**Tasks**
a) In the passage about Lincecum's 2009 season, how many batters did he strike out in the July 27 game against the Pittsburgh Pirates?
b) Using the passage about Lincecum's 2009 season, explain what was unusual about the start he missed against the Padres on September 8 and why he missed it.
c) Write out everything in the passage about Lincecum's 2009 season from "Against the Padres" down to "NL MVP voting.".

++++ Extract

Through 20 starts in 2009, Lincecum had amassed an 11–3 record with a 2.30 ERA, 183 strikeouts, four complete games, and two shutouts. Lincecum also had a scoreless inning streak of 29 innings, the third-longest streak since the Giants moved to San Francisco from New York City prior to the 1958 season. On July 27, in a 4–2 win over the Pittsburgh Pirates at AT&T Park, Lincecum pitched a complete game and struck out a career-high 15 batters, the second most in San Francisco history (Schmidt struck out 16 in a 2006 game). On August 3, Lincecum was named the NL Player of the Week.

Against the Padres on September 8, Lincecum missed a regularly scheduled start for the first time in his major league career, due to back spasms. Lincecum finished the 2009 season with a 15–7 record, 2.48 ERA and 261 strikeouts. Following the season, Lincecum was named the Sporting News NL Pitcher of the Year for the second consecutive year. On November 19, Lincecum was awarded his second consecutive Cy Young Award, narrowly edging out St. Louis Cardinals pitchers Chris Carpenter and Adam Wainwright. In doing so, he became the first pitcher in MLB history to be awarded the Cy Young in each of his first two full seasons. He finished 18th in NL MVP voting.

++++++++
++++ Data records

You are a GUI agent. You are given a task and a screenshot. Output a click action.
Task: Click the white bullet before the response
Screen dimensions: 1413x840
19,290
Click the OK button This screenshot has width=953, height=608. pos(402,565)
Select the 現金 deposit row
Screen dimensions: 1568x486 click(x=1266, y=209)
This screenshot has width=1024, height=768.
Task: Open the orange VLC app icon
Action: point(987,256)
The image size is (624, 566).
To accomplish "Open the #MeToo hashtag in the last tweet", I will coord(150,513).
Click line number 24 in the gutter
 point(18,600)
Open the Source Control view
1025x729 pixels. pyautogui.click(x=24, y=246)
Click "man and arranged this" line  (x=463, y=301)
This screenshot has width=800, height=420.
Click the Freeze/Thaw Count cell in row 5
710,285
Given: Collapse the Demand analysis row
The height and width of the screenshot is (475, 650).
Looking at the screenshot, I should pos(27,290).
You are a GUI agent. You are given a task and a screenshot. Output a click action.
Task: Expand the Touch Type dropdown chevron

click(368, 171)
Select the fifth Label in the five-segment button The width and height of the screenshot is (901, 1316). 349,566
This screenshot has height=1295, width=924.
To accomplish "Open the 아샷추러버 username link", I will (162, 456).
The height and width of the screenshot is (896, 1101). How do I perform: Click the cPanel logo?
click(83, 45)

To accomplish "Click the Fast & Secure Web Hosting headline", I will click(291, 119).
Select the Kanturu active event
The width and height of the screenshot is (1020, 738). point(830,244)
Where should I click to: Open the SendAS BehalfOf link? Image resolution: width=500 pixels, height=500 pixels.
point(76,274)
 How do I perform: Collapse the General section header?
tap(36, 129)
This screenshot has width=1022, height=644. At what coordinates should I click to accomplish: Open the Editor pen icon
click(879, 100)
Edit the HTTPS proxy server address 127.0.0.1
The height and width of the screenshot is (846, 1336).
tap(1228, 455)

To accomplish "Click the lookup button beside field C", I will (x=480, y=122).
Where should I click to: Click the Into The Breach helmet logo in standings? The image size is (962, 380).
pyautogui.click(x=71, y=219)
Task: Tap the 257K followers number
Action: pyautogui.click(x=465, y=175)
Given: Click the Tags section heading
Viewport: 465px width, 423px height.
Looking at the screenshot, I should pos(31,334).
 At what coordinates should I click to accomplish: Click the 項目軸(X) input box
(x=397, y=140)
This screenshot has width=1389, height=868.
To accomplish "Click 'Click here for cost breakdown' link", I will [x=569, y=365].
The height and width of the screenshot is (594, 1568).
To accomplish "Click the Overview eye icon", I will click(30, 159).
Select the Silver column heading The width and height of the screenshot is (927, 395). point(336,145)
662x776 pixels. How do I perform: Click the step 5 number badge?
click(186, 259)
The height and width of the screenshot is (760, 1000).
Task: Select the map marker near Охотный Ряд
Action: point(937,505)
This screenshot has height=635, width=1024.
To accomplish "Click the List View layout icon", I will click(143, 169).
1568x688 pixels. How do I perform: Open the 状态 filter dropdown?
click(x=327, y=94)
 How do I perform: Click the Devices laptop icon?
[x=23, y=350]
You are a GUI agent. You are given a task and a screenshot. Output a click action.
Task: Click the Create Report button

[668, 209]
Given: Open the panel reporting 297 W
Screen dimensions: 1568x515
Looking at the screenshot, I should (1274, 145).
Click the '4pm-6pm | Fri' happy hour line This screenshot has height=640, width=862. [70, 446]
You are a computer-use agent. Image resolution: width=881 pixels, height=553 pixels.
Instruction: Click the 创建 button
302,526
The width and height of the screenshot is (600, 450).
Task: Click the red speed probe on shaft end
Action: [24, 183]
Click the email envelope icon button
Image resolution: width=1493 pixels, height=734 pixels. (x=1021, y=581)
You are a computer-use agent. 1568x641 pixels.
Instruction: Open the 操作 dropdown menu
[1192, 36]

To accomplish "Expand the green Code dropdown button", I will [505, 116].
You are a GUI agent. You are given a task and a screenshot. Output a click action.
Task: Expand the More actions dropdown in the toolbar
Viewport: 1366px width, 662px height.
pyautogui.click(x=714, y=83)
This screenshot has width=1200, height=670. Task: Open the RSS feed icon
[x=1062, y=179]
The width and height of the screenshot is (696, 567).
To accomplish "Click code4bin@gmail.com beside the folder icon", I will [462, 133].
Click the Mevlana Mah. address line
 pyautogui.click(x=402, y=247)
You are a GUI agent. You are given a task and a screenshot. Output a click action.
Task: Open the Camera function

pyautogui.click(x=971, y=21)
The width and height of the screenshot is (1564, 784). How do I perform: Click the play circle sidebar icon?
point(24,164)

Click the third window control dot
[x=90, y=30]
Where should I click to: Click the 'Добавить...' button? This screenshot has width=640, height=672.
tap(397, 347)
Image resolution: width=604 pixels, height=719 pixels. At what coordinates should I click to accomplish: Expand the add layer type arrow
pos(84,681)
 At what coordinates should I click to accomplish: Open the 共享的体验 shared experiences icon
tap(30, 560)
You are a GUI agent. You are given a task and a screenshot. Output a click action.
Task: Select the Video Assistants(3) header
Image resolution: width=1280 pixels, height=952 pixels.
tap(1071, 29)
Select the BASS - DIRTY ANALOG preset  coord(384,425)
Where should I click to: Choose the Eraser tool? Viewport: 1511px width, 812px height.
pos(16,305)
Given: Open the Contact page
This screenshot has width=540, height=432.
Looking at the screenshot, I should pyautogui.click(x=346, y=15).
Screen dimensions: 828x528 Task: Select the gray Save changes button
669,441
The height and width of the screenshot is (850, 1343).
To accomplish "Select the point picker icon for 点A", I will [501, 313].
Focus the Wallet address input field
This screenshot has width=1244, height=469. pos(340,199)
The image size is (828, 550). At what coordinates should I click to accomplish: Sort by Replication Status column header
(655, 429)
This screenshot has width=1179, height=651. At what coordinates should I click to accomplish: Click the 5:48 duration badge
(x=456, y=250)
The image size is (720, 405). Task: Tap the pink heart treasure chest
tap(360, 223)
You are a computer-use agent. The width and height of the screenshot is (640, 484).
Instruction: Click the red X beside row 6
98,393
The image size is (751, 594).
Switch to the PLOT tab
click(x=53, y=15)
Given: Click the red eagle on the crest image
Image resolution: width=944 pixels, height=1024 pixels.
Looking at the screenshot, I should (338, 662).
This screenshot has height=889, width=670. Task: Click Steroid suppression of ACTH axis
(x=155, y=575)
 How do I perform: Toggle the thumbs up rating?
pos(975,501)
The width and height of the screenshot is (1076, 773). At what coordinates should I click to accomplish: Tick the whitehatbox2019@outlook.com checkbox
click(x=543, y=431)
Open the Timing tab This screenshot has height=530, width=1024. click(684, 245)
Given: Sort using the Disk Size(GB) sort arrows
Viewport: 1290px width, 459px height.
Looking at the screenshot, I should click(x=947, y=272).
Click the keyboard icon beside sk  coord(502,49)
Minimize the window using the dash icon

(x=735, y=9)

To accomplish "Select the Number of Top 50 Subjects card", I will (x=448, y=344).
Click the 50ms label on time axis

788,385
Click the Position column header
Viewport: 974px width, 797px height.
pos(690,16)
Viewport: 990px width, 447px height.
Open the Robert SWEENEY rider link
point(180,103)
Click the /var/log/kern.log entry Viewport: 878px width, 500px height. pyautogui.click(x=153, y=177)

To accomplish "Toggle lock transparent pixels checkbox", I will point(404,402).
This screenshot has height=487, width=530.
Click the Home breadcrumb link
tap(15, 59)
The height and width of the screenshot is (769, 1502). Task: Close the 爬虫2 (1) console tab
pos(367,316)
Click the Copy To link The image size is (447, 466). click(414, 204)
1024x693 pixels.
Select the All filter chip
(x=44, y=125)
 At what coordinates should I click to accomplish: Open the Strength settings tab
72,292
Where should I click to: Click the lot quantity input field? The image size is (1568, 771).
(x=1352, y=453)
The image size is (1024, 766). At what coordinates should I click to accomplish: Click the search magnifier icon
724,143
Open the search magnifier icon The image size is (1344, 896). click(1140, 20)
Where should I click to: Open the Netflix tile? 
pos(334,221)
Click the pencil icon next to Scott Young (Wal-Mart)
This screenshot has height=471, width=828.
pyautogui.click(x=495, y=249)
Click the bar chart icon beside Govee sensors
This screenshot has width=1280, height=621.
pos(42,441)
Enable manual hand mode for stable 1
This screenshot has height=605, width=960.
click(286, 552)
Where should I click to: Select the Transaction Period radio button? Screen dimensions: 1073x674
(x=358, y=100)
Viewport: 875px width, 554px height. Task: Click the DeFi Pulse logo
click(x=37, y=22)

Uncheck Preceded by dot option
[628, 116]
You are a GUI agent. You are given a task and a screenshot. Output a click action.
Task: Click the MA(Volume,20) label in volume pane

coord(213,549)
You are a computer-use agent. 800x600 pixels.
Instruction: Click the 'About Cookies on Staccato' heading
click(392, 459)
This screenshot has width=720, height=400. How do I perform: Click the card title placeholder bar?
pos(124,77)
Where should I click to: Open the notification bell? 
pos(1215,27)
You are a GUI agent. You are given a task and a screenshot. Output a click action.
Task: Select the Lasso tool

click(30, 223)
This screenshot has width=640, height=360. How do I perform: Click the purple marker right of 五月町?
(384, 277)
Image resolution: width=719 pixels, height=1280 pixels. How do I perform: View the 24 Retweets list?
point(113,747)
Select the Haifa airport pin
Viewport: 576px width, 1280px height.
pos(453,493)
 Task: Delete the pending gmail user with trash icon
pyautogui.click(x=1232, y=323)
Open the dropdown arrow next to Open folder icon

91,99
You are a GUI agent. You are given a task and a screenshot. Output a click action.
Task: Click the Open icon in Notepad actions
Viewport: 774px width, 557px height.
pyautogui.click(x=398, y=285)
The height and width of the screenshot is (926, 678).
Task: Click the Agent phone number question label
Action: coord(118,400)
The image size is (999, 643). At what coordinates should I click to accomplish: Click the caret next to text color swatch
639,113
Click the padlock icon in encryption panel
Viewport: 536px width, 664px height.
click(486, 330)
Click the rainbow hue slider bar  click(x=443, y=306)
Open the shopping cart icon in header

++++++++

**Results by task**
a) 15 batters, a career high.

b) It was the first time in his major league career that he missed a regularly scheduled start. He missed it because of back spasms.

c)
Against the Padres on September 8, Lincecum missed a regularly scheduled start for the first time in his major league career, due to back spasms. Lincecum finished the 2009 season with a 15–7 record, 2.48 ERA and 261 strikeouts. Following the season, Lincecum was named the Sporting News NL Pitcher of the Year for the second consecutive year. On November 19, Lincecum was awarded his second consecutive Cy Young Award, narrowly edging out St. Louis Cardinals pitchers Chris Carpenter and Adam Wainwright. In doing so, he became the first pitcher in MLB history to be awarded the Cy Young in each of his first two full seasons. He finished 18th in NL MVP voting.